Reproduce the lines of the records below word for word, from the line containing "Where should I" through the line containing "Action: coord(233,59)". Omit the pictures.

*** Provided records ***

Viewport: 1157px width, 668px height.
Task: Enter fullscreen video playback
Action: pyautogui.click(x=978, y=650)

***
*** Provided records ***

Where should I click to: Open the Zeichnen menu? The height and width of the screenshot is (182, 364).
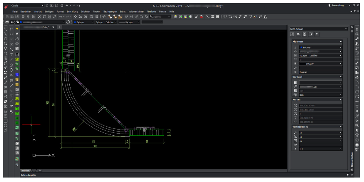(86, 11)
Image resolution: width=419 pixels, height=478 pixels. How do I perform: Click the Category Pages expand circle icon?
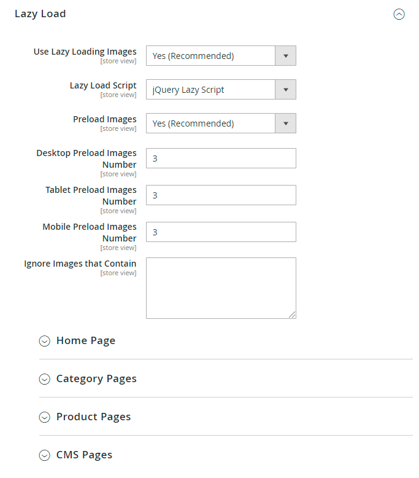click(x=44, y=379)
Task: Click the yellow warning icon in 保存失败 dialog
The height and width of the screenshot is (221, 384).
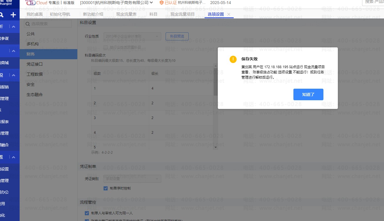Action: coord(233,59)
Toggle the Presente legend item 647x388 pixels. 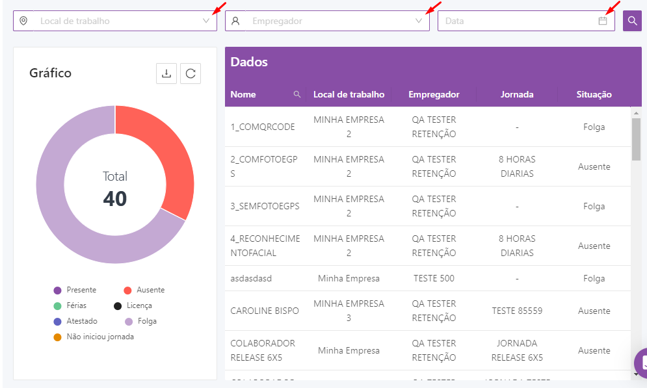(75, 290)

***

Written solution »
Where should I click to: Open the Zeichnen menu? The height and width of the screenshot is (182, 364).
(86, 11)
Image resolution: width=419 pixels, height=478 pixels. How do I perform: Click the Category Pages expand circle icon?
click(x=44, y=379)
Task: Click the yellow warning icon in 保存失败 dialog
The height and width of the screenshot is (221, 384).
Action: coord(233,59)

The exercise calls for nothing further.